▶ **Trabajo por hacer**:
1 > Convierte en una lista breve el párrafo del fragmento sobre el cuento de Maupassant que empieza con «En toda narración». Conserva sus datos principales.
2 > Según el fragmento sobre el cuento de Maupassant, ¿quién está al mando de la posada en Tötes?

▶ **Fragmento de página**:
En toda narración los escenarios suelen ser el marco donde personajes y hechos narrados mueven los hilos del relato, pero no en este cuento. Aquí los escenarios no son un simple marco decorativo que sustenta la historia, sino un personaje activo que estimula el actuar de los protagonistas de la historia y sus acciones. Primero son los bosques de Rouen, sus calles y plazas y las casas de los franceses invadidas por los alemanes, lo que motivará la huida de la burguesía a El Havre con el propósito de preservar sus intereses económicos, y la huida de la figura central que lo hace por dignidad, por aversión al invasor que no quiere ver en su propia casa; luego será la diligencia, símbolo social de la Francia dominada; ahora es la posada en Tötes, al mando de un joven oficial alemán y que marcará el comienzo del grotesco y cruel desenlace. Nada al azar ha dejado Maupassant, porque los hechos ocurridos aquí desnudan de manera dramática con un realismo muy cercano al naturalismo de Zola, el alma de cada uno de estos personajes ilustrada con sus acciones y sus palabras. El oficial alemán se encaprichó con Elizabeth y no autorizará la salida de la carroza hasta que la prostituta no satisfaga sus instintos animalescos. El rechazo, digno, de Elizabeth a los deseos sexuales del oficial enemigo, abre el cuento a su destino final. La verdad de cada uno de los personajes se dibuja en el relato como en un cuadro de Gustave Coubert, con sus figuras de la realidad cotidiana y costumbrista. Para él, "La pintura es la representación de formas visibles. La esencia del realismo es la negación del ideal". Maupassant se aleja del relato y deja que sean los propios personajes quienes ofrezcan su verdad al lector a través del diálogo y reflexiones diversas.

▶ **Información registrada**:
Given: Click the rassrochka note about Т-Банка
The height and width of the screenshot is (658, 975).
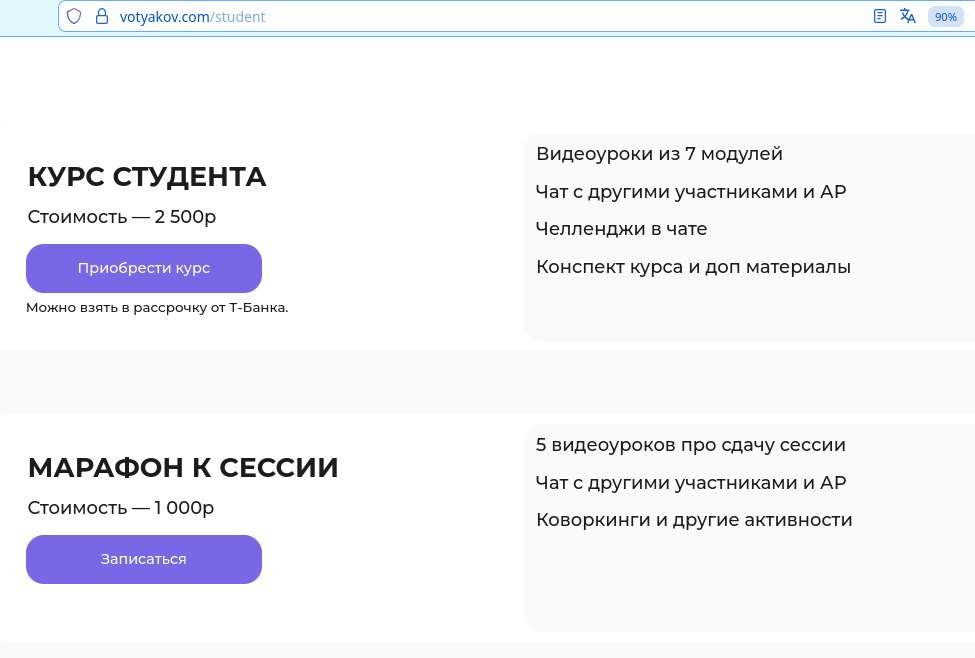Looking at the screenshot, I should click(x=157, y=307).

▶ **Resultados del ejercicio**:
1 >
- Los escenarios no son un marco decorativo, sino un personaje activo que impulsa las acciones de los protagonistas.
- Los bosques, calles, plazas y casas de Rouen, invadidas por los alemanes, provocan la huida: la burguesía parte hacia El Havre para preservar sus intereses económicos, y la figura central huye por dignidad y aversión al invasor.
- La diligencia es el símbolo social de la Francia dominada.
- La posada en Tötes, al mando de un joven oficial alemán, marca el comienzo del desenlace grotesco y cruel.
- Los hechos revelan el alma de cada personaje con un realismo cercano al naturalismo de Zola.
- El oficial alemán no autoriza la salida de la carroza hasta que Elizabeth, la prostituta, satisfaga sus deseos, y el rechazo digno de ella abre el cuento a su destino final.
- Los personajes se retratan como en un cuadro de Gustave Coubert, con figuras de la realidad cotidiana y costumbrista.
- Maupassant se aleja del relato y deja que los personajes ofrezcan su verdad mediante el diálogo y diversas reflexiones.

2 > Un joven oficial alemán.